Stored items

--------------------

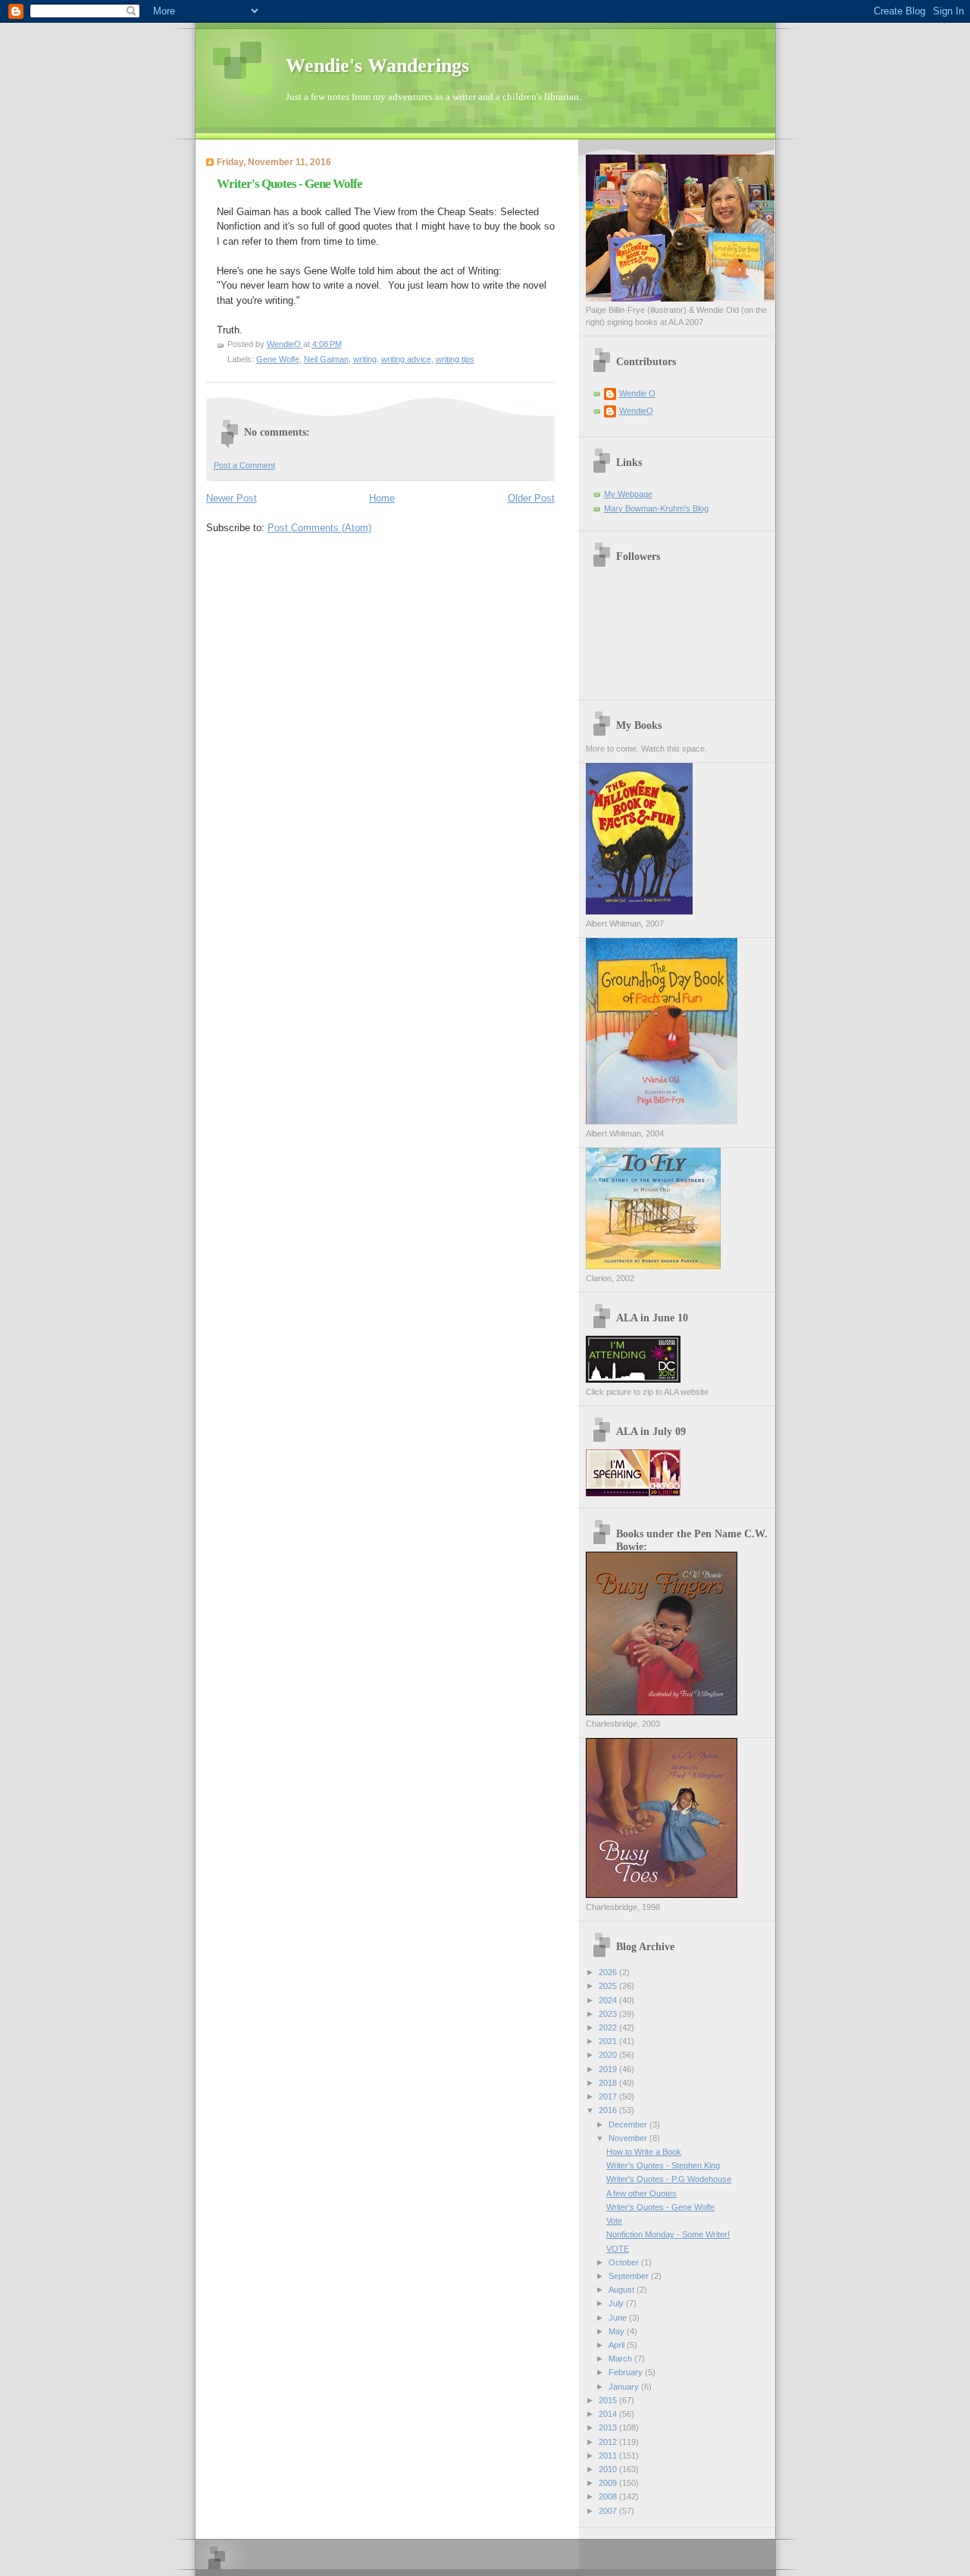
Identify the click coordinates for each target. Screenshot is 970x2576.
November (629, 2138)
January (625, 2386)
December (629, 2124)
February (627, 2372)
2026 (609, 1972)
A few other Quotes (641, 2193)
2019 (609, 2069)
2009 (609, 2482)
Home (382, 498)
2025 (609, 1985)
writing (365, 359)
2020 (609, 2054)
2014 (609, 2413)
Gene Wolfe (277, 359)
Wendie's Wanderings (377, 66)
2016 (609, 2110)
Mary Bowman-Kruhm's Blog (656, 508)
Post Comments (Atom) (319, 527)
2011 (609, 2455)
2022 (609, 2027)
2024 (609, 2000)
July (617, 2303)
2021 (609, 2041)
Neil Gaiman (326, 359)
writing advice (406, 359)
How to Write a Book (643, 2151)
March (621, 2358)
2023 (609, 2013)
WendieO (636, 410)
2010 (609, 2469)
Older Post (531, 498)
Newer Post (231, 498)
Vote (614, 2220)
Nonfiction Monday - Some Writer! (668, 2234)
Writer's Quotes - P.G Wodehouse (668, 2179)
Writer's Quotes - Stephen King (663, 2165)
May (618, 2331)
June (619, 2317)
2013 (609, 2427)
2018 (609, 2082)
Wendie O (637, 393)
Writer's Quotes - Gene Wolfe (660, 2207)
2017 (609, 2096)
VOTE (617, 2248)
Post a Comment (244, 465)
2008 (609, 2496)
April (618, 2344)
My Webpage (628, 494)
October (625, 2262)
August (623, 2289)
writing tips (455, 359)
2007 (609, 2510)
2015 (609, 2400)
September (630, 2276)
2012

--------------------

TASK ▸ The entries above should be retyped word for word, with all pictures omitted.

COMPLETED TASK ▸
Identify the click coordinates for each target. Screenshot is 970x2576.
November (629, 2138)
January (625, 2386)
December (629, 2124)
February (627, 2372)
2026 (609, 1972)
A few other Quotes (641, 2193)
2019 (609, 2069)
2009 (609, 2482)
Home (382, 498)
2025 (609, 1985)
writing (365, 359)
2020 (609, 2054)
2014 (609, 2413)
Gene Wolfe (277, 359)
Wendie's Wanderings (377, 66)
2016 (609, 2110)
Mary Bowman-Kruhm's Blog (656, 508)
Post Comments (Atom) (319, 527)
2011 (609, 2455)
2022 (609, 2027)
2024 (609, 2000)
July (617, 2303)
2021 (609, 2041)
Neil Gaiman (326, 359)
writing advice (406, 359)
How to Write a Book (643, 2151)
March (621, 2358)
2023 (609, 2013)
WendieO (636, 410)
2010 (609, 2469)
Older Post (531, 498)
Newer Post (231, 498)
Vote (614, 2220)
Nonfiction Monday - Some Writer! (668, 2234)
Writer's Quotes - P.G Wodehouse (668, 2179)
Writer's Quotes - Stephen King (663, 2165)
May (618, 2331)
June (619, 2317)
2013 (609, 2427)
2018 (609, 2082)
Wendie O (637, 393)
Writer's Quotes - Gene Wolfe (660, 2207)
2017 (609, 2096)
VOTE (617, 2248)
Post a Comment (244, 465)
2008 (609, 2496)
April (618, 2344)
My Webpage (628, 494)
October (625, 2262)
August (623, 2289)
writing tips (455, 359)
2007 (609, 2510)
2015 (609, 2400)
September (630, 2276)
2012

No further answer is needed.